> [MATERIAL FOR THIS TASK]
────────

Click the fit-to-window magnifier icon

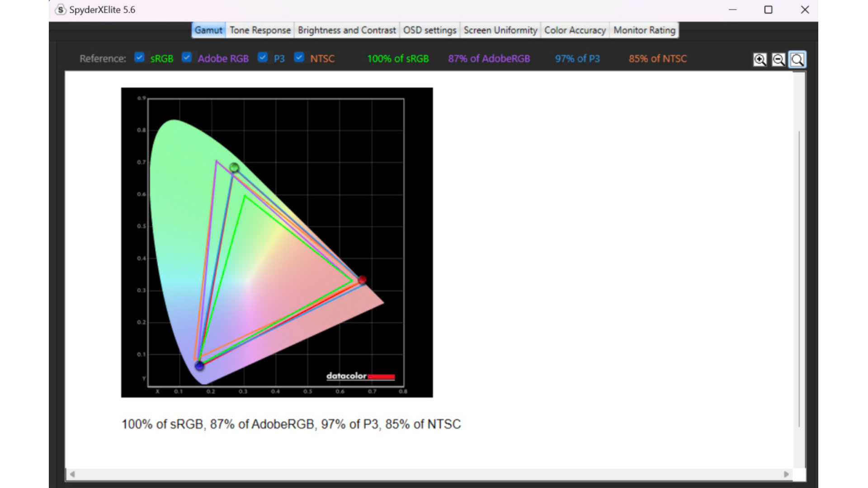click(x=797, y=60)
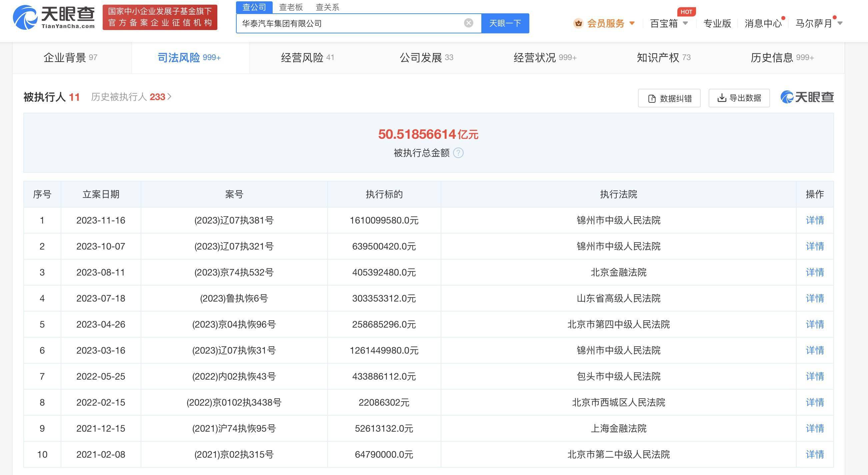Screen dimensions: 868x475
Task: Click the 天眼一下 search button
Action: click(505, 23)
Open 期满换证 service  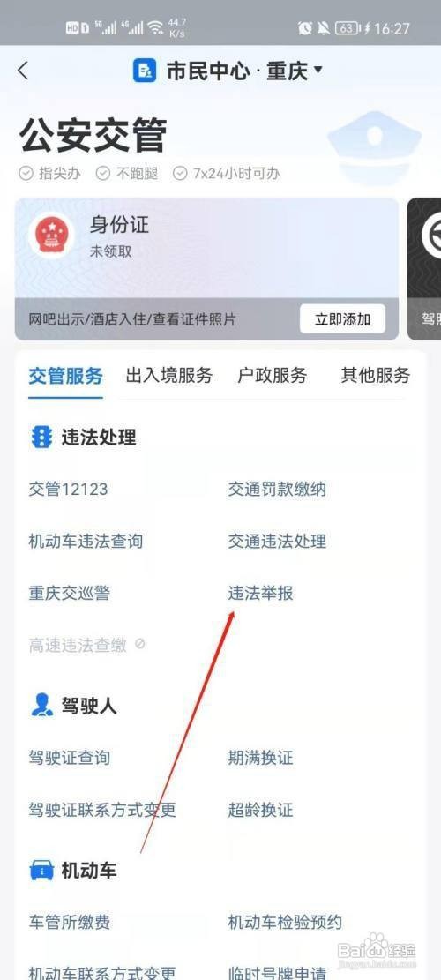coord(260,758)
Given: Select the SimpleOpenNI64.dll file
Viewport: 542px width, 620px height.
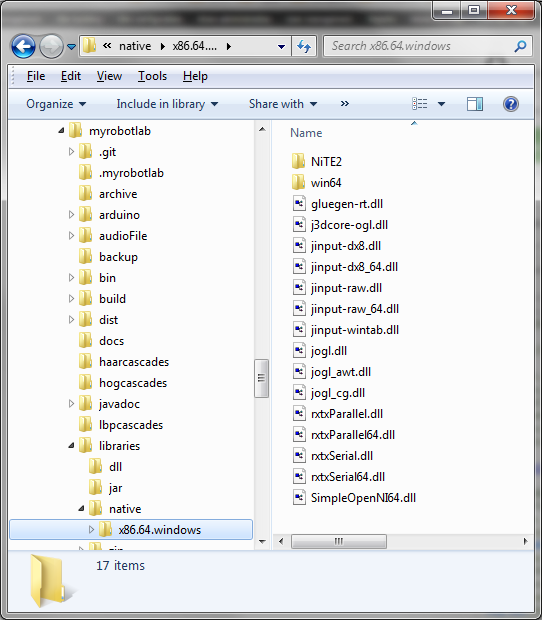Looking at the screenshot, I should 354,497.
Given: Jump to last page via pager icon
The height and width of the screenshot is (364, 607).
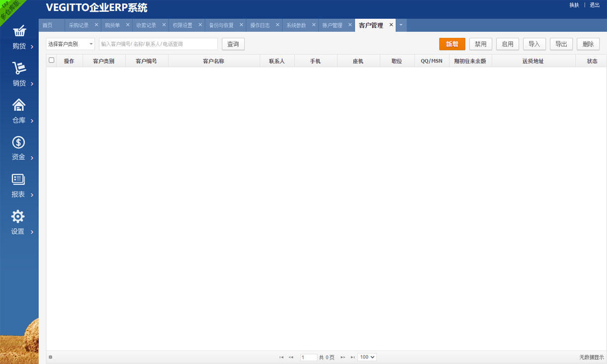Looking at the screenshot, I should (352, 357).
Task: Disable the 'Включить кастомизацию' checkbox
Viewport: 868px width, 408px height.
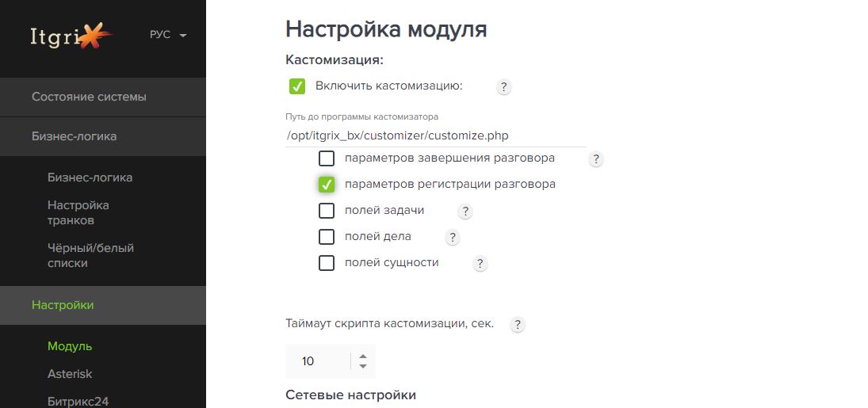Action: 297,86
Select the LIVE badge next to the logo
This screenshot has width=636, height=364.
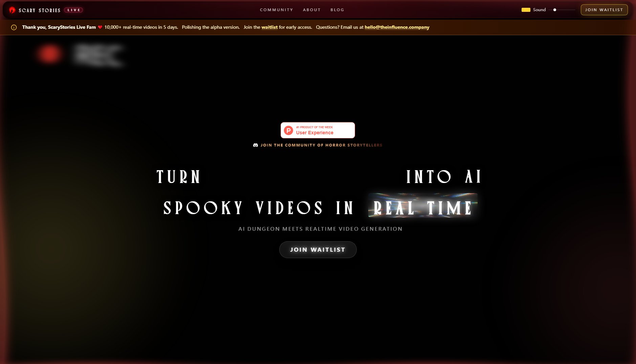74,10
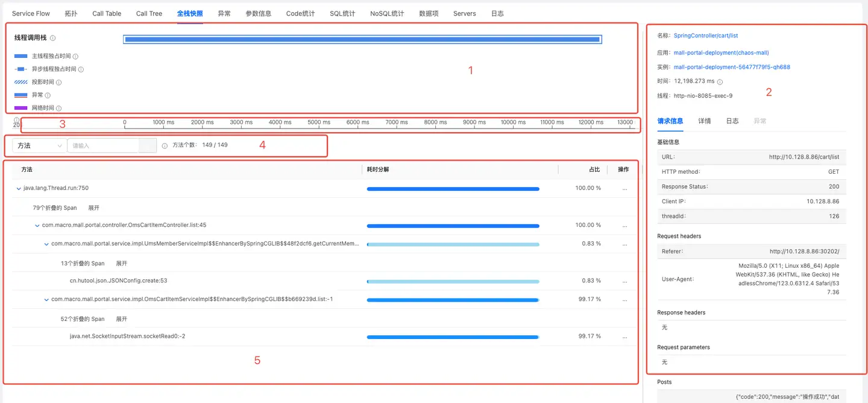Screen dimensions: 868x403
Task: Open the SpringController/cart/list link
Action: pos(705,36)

────────

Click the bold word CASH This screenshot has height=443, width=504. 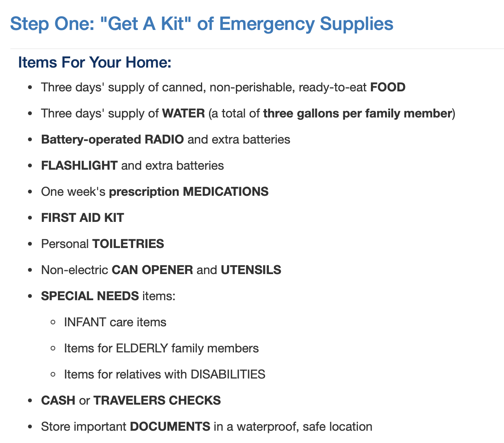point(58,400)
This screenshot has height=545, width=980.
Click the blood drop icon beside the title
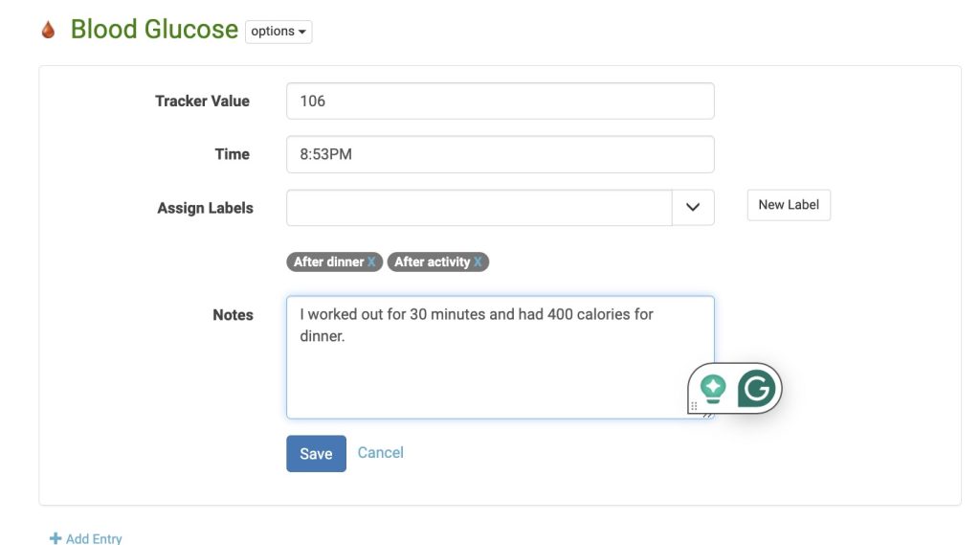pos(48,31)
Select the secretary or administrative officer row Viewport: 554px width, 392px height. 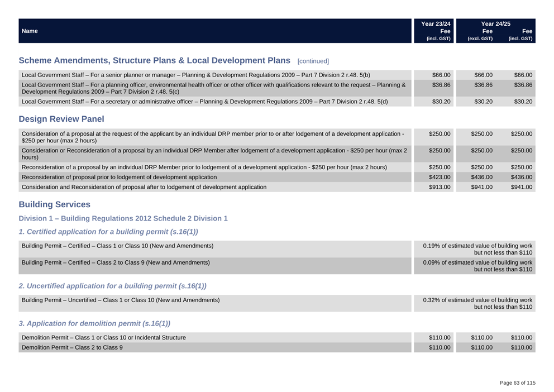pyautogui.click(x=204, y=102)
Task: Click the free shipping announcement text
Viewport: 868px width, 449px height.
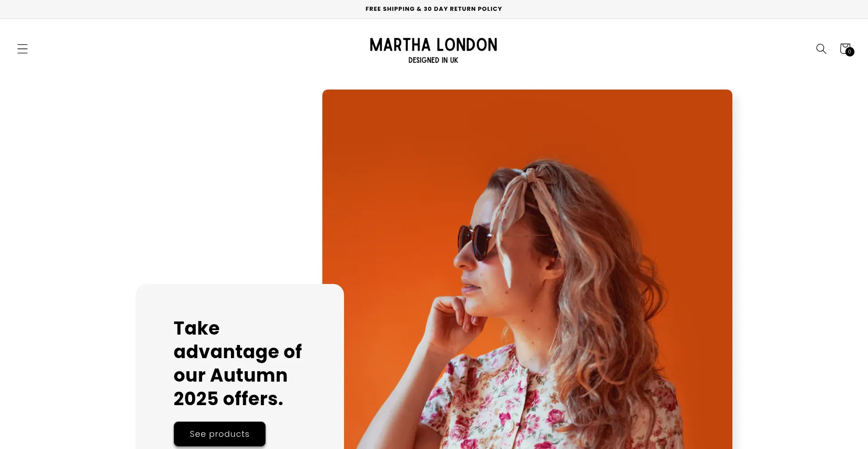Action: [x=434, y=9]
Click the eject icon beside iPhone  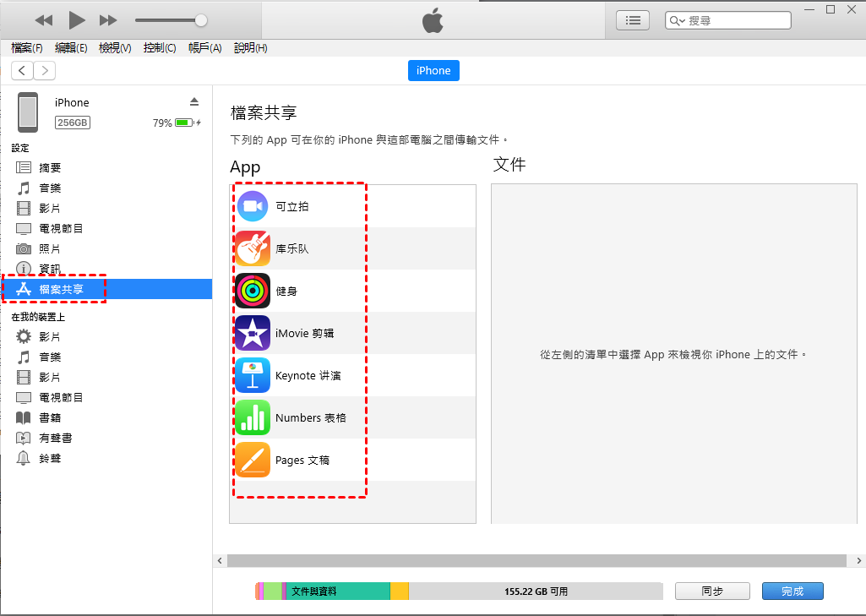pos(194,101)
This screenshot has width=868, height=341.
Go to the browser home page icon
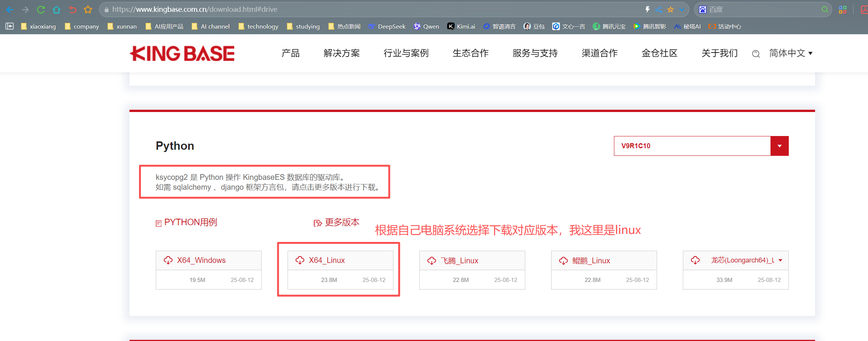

────────

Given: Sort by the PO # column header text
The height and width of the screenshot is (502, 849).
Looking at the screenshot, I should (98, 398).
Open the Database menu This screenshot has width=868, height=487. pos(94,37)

────────

Please print everything from the line containing "Select the LIVE badge next to the logo" down to the line containing "Action: pos(705,36)", including both of those lines. Leave the pictures out.

Select the LIVE badge next to the logo
This screenshot has width=636, height=364.
74,10
Screen dimensions: 868x403
Task: Open the SpringController/cart/list link
Action: pos(705,36)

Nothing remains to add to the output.